-- begin TASK INPUTS --
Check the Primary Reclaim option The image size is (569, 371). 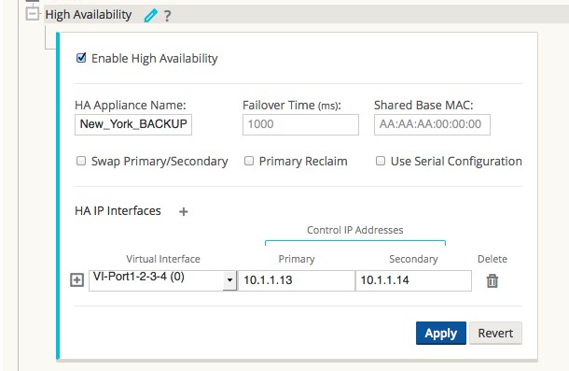(249, 161)
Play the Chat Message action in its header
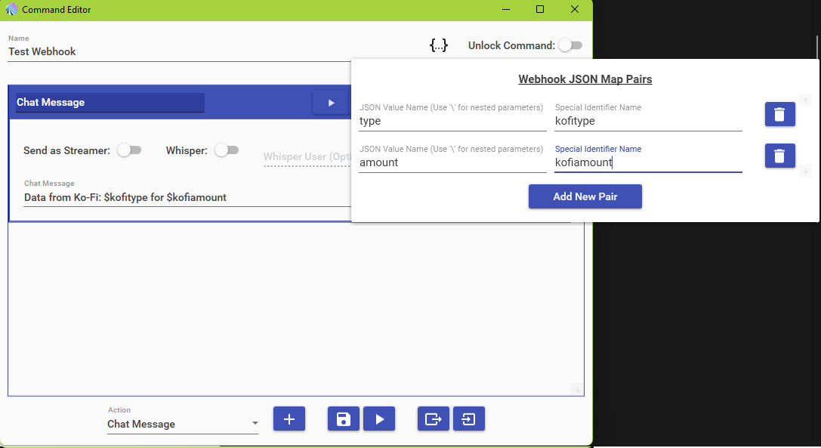Screen dimensions: 821x448 (x=331, y=103)
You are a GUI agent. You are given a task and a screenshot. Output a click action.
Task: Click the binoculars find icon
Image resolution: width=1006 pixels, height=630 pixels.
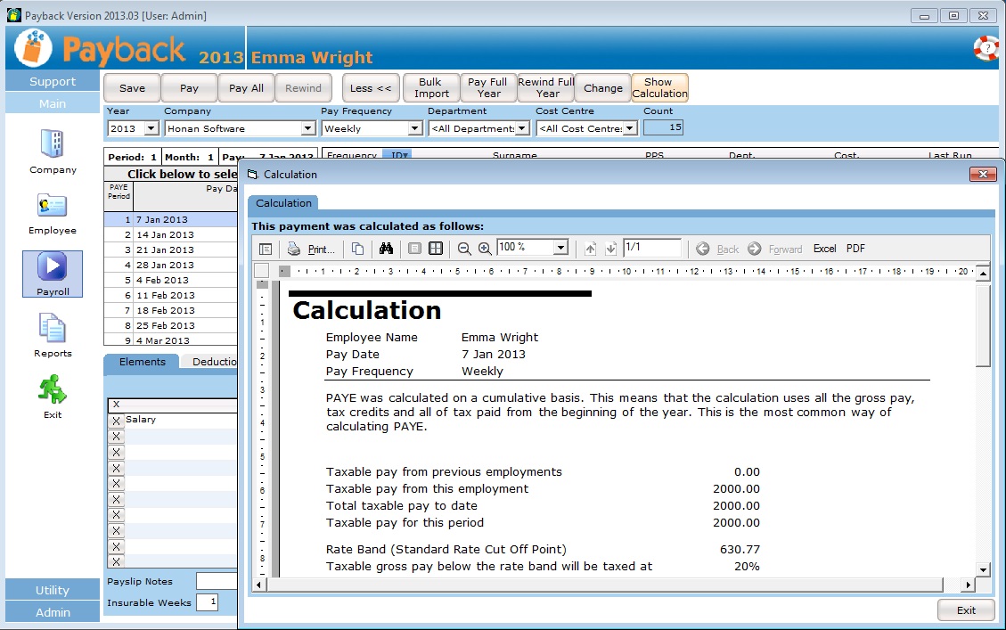tap(386, 249)
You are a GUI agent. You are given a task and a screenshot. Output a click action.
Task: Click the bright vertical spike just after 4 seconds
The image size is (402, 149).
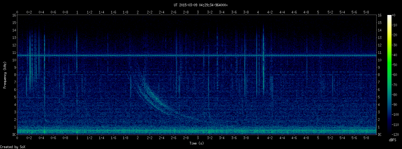point(263,60)
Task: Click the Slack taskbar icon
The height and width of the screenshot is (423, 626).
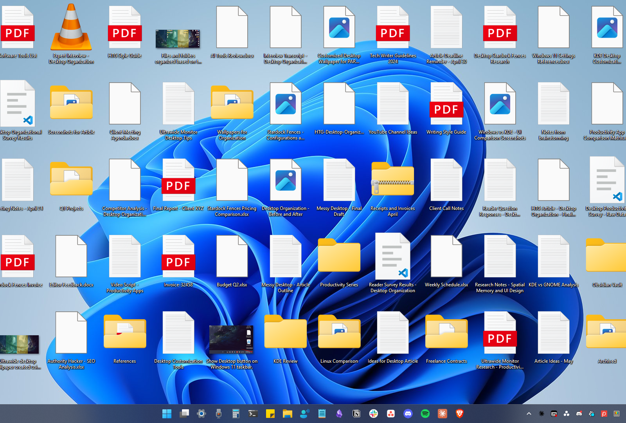Action: click(x=374, y=414)
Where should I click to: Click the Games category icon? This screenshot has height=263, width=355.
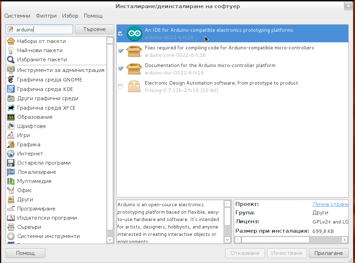(11, 135)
-- end TASK INPUTS --
- [EXERCISE AIM]: Pick out each line in the items above that contains the string "screenshot" and copy those lines in full.

- [COMPLETED EXERCISE]:
You are a GUI agent. You are given a task and a screenshot. Output a click action.
You are a GUI agent. You are given a task and a screenshot. Output a click action.
The height and width of the screenshot is (423, 626).
Where should I click to: Click the Games category icon? This screenshot has height=263, width=355.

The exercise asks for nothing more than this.